▸ **Exercise goal**
The whole of the material needs to be repeated exactly, line for line.

▸ **Data supplied**
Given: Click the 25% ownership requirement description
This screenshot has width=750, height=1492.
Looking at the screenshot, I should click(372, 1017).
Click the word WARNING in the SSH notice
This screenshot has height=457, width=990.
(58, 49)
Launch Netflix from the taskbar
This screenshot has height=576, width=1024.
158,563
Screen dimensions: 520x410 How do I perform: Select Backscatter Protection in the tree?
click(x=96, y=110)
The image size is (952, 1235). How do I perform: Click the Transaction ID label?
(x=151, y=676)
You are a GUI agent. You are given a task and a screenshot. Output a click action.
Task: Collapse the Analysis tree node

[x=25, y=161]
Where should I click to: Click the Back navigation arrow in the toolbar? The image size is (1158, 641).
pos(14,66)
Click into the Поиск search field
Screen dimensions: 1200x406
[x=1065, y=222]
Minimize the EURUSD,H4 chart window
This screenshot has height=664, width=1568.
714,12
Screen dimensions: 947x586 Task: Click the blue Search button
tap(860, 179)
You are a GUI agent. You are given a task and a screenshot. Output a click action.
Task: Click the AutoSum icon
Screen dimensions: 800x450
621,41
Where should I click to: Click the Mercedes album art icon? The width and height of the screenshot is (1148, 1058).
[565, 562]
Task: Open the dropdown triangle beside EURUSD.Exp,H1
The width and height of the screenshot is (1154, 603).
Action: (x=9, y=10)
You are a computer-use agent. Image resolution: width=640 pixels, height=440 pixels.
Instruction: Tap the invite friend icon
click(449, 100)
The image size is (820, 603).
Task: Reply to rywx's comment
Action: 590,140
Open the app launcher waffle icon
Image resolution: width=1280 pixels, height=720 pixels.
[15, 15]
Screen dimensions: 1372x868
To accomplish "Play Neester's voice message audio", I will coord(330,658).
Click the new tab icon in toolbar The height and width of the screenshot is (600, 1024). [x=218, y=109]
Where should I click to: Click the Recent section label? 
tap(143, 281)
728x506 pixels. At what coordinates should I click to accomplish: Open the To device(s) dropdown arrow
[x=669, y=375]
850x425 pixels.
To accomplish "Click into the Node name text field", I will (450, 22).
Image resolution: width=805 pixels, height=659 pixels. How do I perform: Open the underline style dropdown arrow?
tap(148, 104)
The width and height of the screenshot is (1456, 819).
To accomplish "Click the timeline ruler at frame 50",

▸ **Your solution**
Given: Click the 25% ownership requirement description
This screenshot has width=750, height=1492.
Looking at the screenshot, I should click(372, 1017).
Click the word WARNING in the SSH notice
This screenshot has height=457, width=990.
(58, 49)
Launch Netflix from the taskbar
This screenshot has height=576, width=1024.
158,563
Screen dimensions: 520x410 How do I perform: Select Backscatter Protection in the tree?
click(x=96, y=110)
The image size is (952, 1235). How do I perform: Click the Transaction ID label?
(x=151, y=676)
You are a GUI agent. You are given a task and a screenshot. Output a click action.
Task: Collapse the Analysis tree node

[x=25, y=161]
Where should I click to: Click the Back navigation arrow in the toolbar? The image size is (1158, 641).
pos(14,66)
Click into the Поиск search field
Screen dimensions: 1200x406
[x=1065, y=222]
Minimize the EURUSD,H4 chart window
This screenshot has height=664, width=1568.
714,12
Screen dimensions: 947x586 Task: Click the blue Search button
tap(860, 179)
You are a GUI agent. You are given a task and a screenshot. Output a click action.
Task: Click the AutoSum icon
Screen dimensions: 800x450
621,41
Where should I click to: Click the Mercedes album art icon? The width and height of the screenshot is (1148, 1058).
[565, 562]
Task: Open the dropdown triangle beside EURUSD.Exp,H1
The width and height of the screenshot is (1154, 603).
Action: (x=9, y=10)
You are a computer-use agent. Image resolution: width=640 pixels, height=440 pixels.
Instruction: Tap the invite friend icon
click(449, 100)
The image size is (820, 603).
Task: Reply to rywx's comment
Action: 590,140
Open the app launcher waffle icon
Image resolution: width=1280 pixels, height=720 pixels.
[15, 15]
Screen dimensions: 1372x868
To accomplish "Play Neester's voice message audio", I will coord(330,658).
Click the new tab icon in toolbar The height and width of the screenshot is (600, 1024). [x=218, y=109]
Where should I click to: Click the Recent section label? 
tap(143, 281)
728x506 pixels. At what coordinates should I click to accomplish: Open the To device(s) dropdown arrow
[x=669, y=375]
850x425 pixels.
To accomplish "Click into the Node name text field", I will (450, 22).
Image resolution: width=805 pixels, height=659 pixels. How do I perform: Open the underline style dropdown arrow?
tap(148, 104)
The width and height of the screenshot is (1456, 819).
To accomplish "Click the timeline ruler at frame 50",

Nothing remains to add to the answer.